Is corporate profit really worth the destruction of Earth’s livability? Continuing business as usual will mean an effective end of the world if by “world” we mean a fully habitable planet with a climate, however variable, within human experience. Quite literally, parts of Earth’s surface could become uninhabitable by the end of the 21st century if global warming continues, separate from rising sea levels, disrupted agriculture and more severe storms. Rather than contemplate an end to capitalist business as usual, much less the end of capitalism before that economic system leads to catastrophic environmental collapse, the world’s industrialists and financiers, and the governments that cater to them, are willing to bring about an end to the world. Or perhaps they do know the consequences but calculate they will be gone before catastrophe happens.

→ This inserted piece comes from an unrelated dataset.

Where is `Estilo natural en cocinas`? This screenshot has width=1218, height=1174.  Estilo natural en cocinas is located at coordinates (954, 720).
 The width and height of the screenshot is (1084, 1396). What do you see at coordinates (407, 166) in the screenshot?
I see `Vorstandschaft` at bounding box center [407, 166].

Our descendants — living in a world of flooded cities, food shortages, resource depletion, mass species die-offs, unprecedented human migration and large numbers of people dying should business as usual continue — are not likely to believe that their ruined world would be a fair tradeoff for a handful of industrialists and financiers of the past getting obscenely rich. We live in a global economic system under which it is profitable for a handful of powerful people to profit from the destruction of the environment, and this behavior is richly rewarded. Why should it be? In a rational work, with an economic system geared toward human need rather than the profit of a few, it surely wouldn’t be.